El presunto homicida de Daniel Capellán/ LVA
El presunto homicida de Daniel Capellán / LVA

Daniel Capellán compartió concierto con su presunto homicida en el Teatro Albéniz de Gijón, donde actuó Yiyo Sarante

S. G. AVILÉS.

El Teatro Albéniz de Gijón acogió la madrugada de ayer el concierto de Yiyo Sarante. Una actuación que Daniel Capellán preparó durante meses y en la que él mismo aparecía anunciado en el cartel como colaborar del evento. Nada hacía presagiar el triste final que le deparaba horas después en Llaranes.

A la fiesta acudió rodeado de amigos y familiares, entre los que se encontraba su hermana y el novio de esta, que horas más tarde pondría fin a su vida tras acuchillarle. El concierto de Yiyo Sarante comenzaba pasada la media noche y se prolongaba durante unas horas, momentos que Capellán disfrutó desde lo alto del escenario. Desde allí aprovechó para inmortalizar el momento, que compartió en sus redes sociales sin saber que sería la última instantánea que colgaría para todos sus seguidores.

Capellán era conocido en las salas de fiesta tanto de Avilés como de otras localidades porque colaboraba con los promotores en la organización de eventos. Su hermana y su pareja, que según fuentes familiares se encontraban en la ciudad de vacaciones, se animaron y acudieron al concierto.
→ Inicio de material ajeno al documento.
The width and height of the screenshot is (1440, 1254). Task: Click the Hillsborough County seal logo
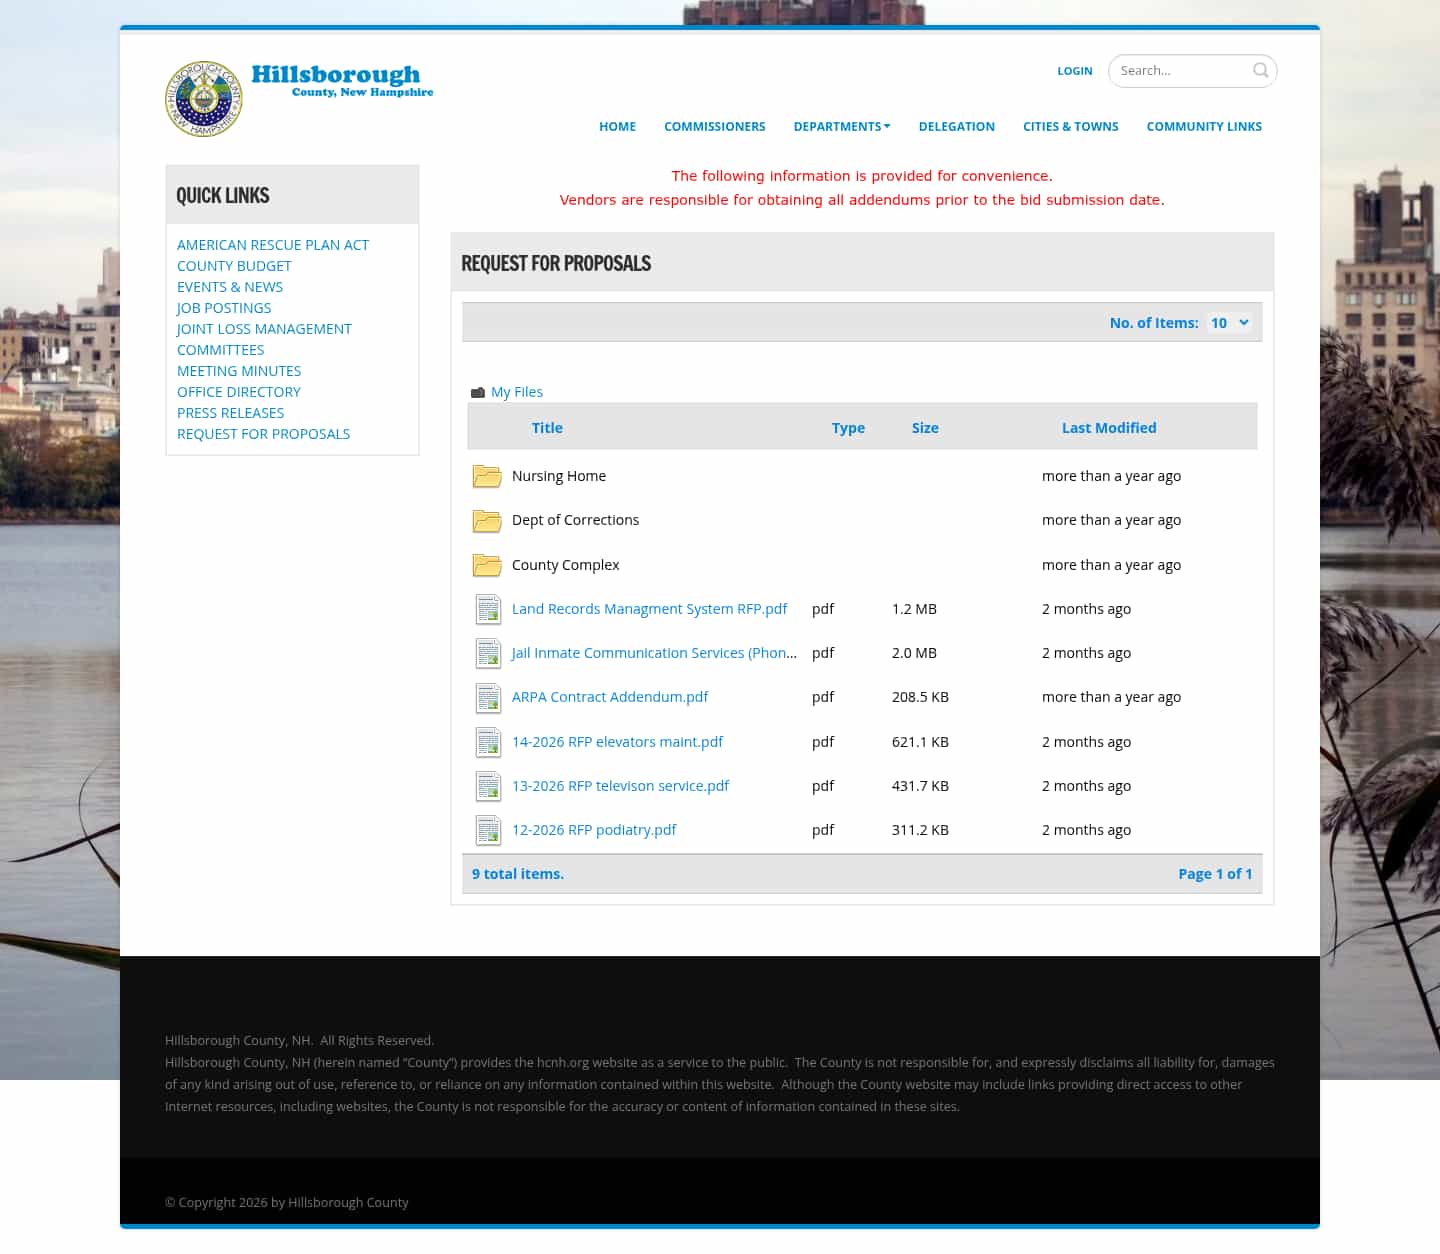[x=203, y=99]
El presunto homicida tampoco perdía la ocasión y también se fotografiaba con el cantante, que es un ídolo de masas entre la población dominicana.

En las fotografías sacadas por la propia sala, que difundió en redes sociales, se les pude ver juntos en varios momentos de la actuación de Sarante. En todas aparecen disfrutando del momento y sin signos de problemas entre ellos, que habrían llegado horas después. Tras finalizar la fiesta, según amigos cercanos, la hermana del fallecido y otro grupo de amigos se habría trasladado de nuevo a Avilés para seguir la noche en un local de la ría. A partir de ahí habrían surgido los problemas con su pareja, que derivarían en una llamada de auxilio a su hermano, que no dudaba en acudir a su encuentro.

El grupo tenía la costumbre de acabar las noches de fiesta juntándose para desayunar y en esta ocasión se habrían decantado por el bar Milenio de Llaranes. A su llegada pidieron unos pinchos y sus consumiciones y aunque nada presagiaba lo que pasaría diez minutos después, el personal afirmaba ayer que «llegaron con tiranteces, parecía que habían discutido antes de llegar aquí porque todo se desencadenó en apenas cinco minutos», apuntó María Jesús Álvarez, propietaria del establecimiento.

Las redes sociales se llenaban minutos después de fotos de Daniel Capellán expresando su tristeza y pidiendo justicia para él tras el trágico final de una noche que comenzó llena de alegría. Todos sus amigos y allegados optaron por recordarle en momentos felices, en reuniones con amigos o bien en las fiestas que organizaba por las salas asturianas.